Identification of prolyl oligopeptidase as a cyclosporine-sensitive protease by screening of mouse liver extracts

Cyclosporine A (CsA) is a cyclic undecapeptide well known for its ability to prevent rejection episodes after organ transplantation via gain-of-function. Therefore, biomedical studies on CsA have been focused on both immunosuppressive properties and binding to the biocatalytically-active immune receptors, the cyclophilins. Much less attention has been spent on effects of cyclosporines on the biological function of other proteins. We used a 9-mer fluorescence-quenched peptide library with defined sequences to identify cyclosporine-sensitive proteolysis in mouse liver extracts. A highly soluble [d-Ser]8-CsA derivative was utilized to avoid drug precipitation at extended incubation times. Analysis of the time courses of proteolysis revealed 15 out of 360 peptide sequences where proteolysis exhibited marked sensitivity to the cyclosporine derivative. As a first example, a collagen-derived substrate was selected from those hits to identify the targeted proteolytic pathway. After purification from mouse liver extracts, prolyl oligopeptidase (EC 3.4.21.26) could be identified as a protease sensitive to submicromolar concentrations of cyclosporines. Surprisingly, in a series of cyclosporine derivatives an inverse relationship was found between the inhibition of prolyl oligopeptidase and inhibition of cyclophilin A.

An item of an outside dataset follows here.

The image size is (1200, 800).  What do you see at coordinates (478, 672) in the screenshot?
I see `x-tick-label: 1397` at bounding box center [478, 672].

Fine tuning the inhibition profile of cyclosporine A by derivatization of the MeBmt residue

Unique respect: The biological properties of four CsA derivatives were fine-tuned by tractable modifications of the MeBmt residue. The new CsA derivatives share strong inhibitory activity toward cyclophilins (Cyps), but each is unique with respect to immunosuppressive action and cellular localization. These CsA analogues can be used to study the physiological roles of extracellular Cyps.

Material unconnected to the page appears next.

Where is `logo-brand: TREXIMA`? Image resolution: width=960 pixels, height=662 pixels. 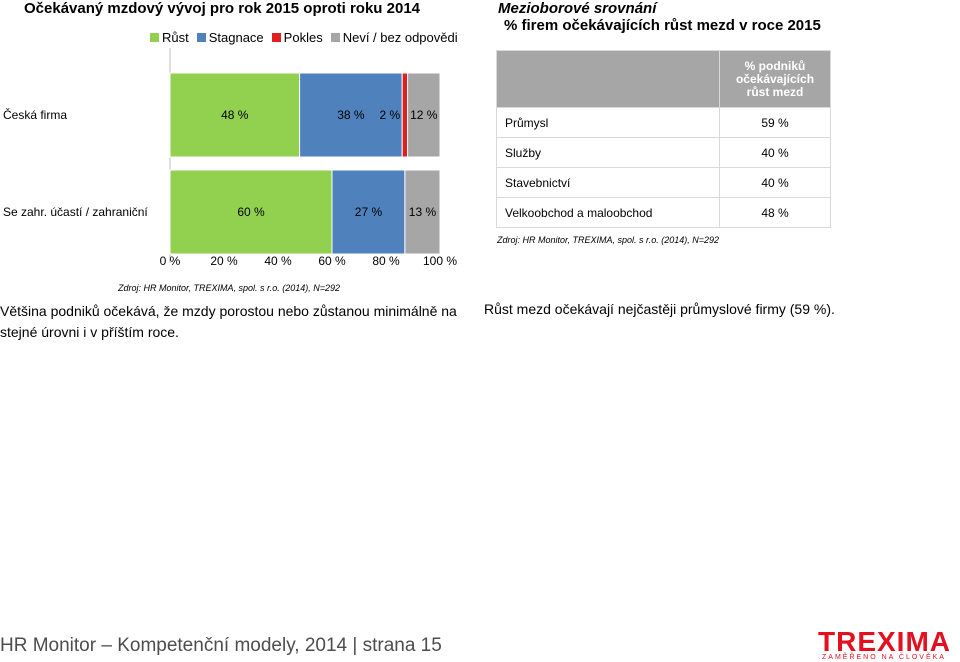
logo-brand: TREXIMA is located at coordinates (884, 642).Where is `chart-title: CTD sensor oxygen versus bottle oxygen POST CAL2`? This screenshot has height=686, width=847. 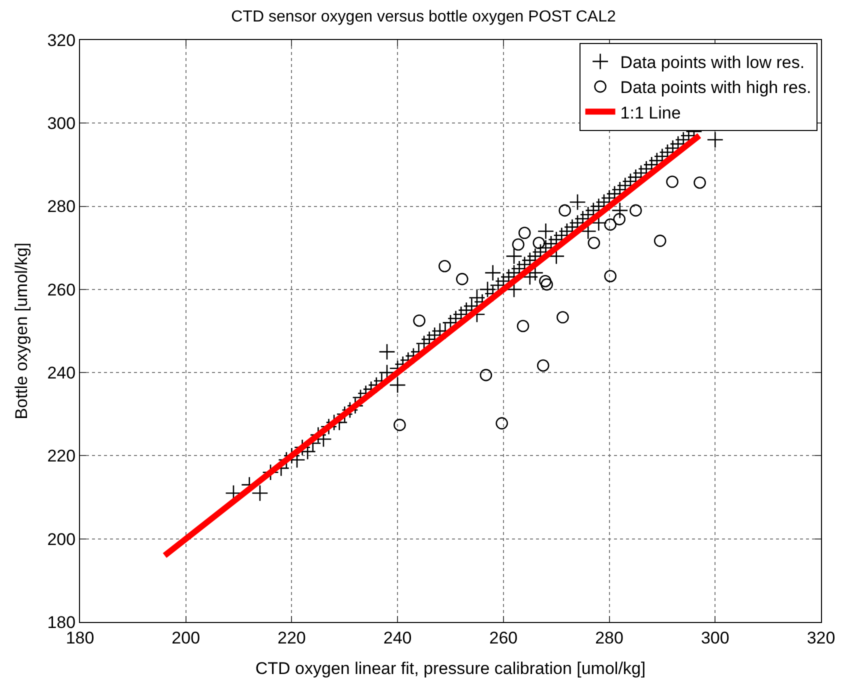
chart-title: CTD sensor oxygen versus bottle oxygen POST CAL2 is located at coordinates (424, 17).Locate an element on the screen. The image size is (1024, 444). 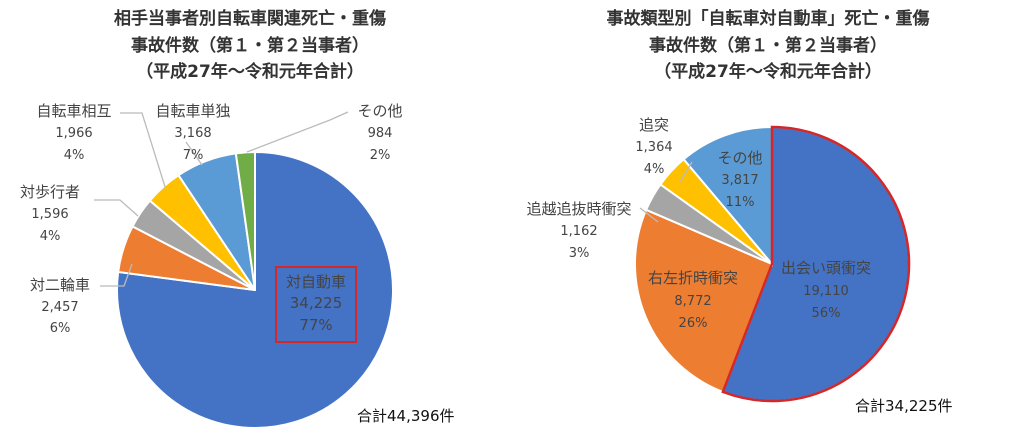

Design of cyclic peptides featuring proline predominantly in the cis conformation under physiological conditions

Turns are secondary-structure elements that are omnipresent in natively folded polypeptide chains. A large variety of four-residue β-turns exist, which differ mainly in the backbone dihedral angle values of the two central residues i+1 and i+2. The βVI-type turns are of particular biological interest because the i+2 residue is always a proline in the cis conformation and might thus serve as target of peptidyl prolyl cis/trans isomerases (PPIases). We have designed cyclic hexapeptides containing two proline residues that predominantly adopt the cis conformation in aqueous solution. NMR data and MD calculations indicated that the cyclic peptide sequences c-(-DXaa-Ser-Pro-DXaa-Lys-Pro-) result in highly symmetric backbone structures when both prolines are in the cis conformation and the D-amino acids are either alanine or phenylalanine residues. Replacement of the serine residue either by phosphoserine or by tyrosine compromises this symmetry, but further increases the cis conformation content of both prolines. As a result, we obtained a cyclic hexapeptide that exists almost exclusively as the cis-Pro/cis-Pro conformer but shows no cis/trans interconversion even in the presence of the PPIase Pin1, apparently due to an energetically quite favorable but highly restricted conformational space.